Pour chaque amateur ou passionnés de cuisine..
Par Didier PILON

Les plats portent parfois des noms issu de l'arpitan Lyonnais comme les « clapotons » (pieds de mouton, comme dans l'exemple « une salade de clapotons avè de transons de fèges », avec des tranches de foie), la « courge » ou la « courle » pour parler du potiron ( voir ma recette), les « barabans » pour parler des pissenlits (Tarxacum dens leonis, dit baraban, de barbanum, de barba probablement à cause de ses têtes à aigrettes poilues), les « goifons » pour parler du goujon, le « poureau » (écrit poreu en arpitan, et prononcé en lyonnais [puro]) qui signifie poireau ( de Solaize), la « pourette » au lieu de la ciboule, le « cayon » est un mot directement issu de l'arpitan, et qui signifie le porc, les « hauts-goûts » au lieu des plantes aromatiques et les condiments parfumés, etc. Le « pompier » désigne un mélange de vin, de sirop de groseille et d'eau de seltz.

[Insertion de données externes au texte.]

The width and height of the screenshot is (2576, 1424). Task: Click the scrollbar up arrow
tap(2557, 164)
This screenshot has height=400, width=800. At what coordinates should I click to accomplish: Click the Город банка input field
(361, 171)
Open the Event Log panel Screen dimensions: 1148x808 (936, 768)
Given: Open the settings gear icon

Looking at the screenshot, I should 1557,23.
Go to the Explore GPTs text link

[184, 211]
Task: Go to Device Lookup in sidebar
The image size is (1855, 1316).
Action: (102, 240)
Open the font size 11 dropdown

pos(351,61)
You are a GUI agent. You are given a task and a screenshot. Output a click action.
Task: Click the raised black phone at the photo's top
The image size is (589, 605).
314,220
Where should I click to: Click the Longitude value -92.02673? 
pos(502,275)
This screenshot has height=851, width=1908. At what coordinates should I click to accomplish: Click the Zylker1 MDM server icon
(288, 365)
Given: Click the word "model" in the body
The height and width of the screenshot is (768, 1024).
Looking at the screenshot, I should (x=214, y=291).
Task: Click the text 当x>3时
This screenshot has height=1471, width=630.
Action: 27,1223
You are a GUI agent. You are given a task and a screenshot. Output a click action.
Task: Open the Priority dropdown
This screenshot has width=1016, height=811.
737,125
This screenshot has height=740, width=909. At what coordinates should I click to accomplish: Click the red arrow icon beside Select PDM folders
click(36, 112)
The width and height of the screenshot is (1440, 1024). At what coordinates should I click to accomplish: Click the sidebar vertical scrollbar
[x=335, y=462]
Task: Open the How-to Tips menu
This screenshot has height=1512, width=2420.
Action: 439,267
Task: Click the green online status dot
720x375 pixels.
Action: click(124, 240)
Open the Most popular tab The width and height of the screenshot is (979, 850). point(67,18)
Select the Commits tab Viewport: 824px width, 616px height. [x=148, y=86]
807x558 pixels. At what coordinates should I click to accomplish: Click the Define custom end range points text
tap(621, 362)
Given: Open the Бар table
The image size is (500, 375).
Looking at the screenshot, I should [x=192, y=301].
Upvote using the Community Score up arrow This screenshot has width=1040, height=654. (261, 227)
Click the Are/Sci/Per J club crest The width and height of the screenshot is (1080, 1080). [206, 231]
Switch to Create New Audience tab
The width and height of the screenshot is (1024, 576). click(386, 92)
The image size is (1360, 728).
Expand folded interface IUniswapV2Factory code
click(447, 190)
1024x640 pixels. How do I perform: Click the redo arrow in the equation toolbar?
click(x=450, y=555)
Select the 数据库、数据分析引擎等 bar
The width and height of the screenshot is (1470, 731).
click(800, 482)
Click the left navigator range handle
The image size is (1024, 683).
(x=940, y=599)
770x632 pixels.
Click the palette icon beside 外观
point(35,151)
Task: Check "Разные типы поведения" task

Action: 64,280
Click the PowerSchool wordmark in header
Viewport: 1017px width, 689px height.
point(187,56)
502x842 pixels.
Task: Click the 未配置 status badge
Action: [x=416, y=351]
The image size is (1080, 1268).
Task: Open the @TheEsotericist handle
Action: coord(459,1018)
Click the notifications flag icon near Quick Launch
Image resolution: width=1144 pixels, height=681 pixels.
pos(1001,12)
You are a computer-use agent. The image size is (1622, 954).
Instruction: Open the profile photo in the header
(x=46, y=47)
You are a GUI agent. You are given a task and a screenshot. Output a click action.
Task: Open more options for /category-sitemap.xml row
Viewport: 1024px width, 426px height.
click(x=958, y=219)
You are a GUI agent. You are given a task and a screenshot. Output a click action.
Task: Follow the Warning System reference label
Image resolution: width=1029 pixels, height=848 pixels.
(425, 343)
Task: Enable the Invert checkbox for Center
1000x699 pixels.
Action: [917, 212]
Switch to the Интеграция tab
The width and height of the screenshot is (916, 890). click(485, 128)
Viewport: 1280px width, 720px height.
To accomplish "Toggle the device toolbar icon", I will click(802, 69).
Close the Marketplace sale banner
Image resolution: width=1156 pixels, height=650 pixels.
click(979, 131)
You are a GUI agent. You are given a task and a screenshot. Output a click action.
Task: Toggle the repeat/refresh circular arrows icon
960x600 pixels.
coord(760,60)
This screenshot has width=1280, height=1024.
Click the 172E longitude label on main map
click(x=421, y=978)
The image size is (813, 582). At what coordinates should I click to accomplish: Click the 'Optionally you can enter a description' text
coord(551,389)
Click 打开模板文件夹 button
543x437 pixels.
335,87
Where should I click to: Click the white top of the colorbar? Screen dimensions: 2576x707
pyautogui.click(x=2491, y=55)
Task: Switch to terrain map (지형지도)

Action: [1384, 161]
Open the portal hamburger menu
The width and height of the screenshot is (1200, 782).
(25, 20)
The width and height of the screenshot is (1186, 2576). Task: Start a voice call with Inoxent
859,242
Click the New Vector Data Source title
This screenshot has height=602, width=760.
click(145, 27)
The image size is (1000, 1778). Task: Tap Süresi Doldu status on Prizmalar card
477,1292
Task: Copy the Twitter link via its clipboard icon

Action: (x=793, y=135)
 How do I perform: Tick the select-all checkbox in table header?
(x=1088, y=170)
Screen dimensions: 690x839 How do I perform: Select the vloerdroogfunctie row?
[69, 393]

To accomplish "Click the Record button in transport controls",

L'origine purement lyonnaise est cependant mise en doute car le terme existe également à Paris . Quant aux pommes de terre, on les appelle « truffes », comme le précise Nizier du Puitspelu , dans son Littré de la Grand'Côte publié en 1894 : il mentionne les « truffes en barboton » qui désignent les Pommes de terre cuites à l'étuvée, recette reprise sous le titre de « barbotons de pommes » de terre dans d'autres manuels de cuisine.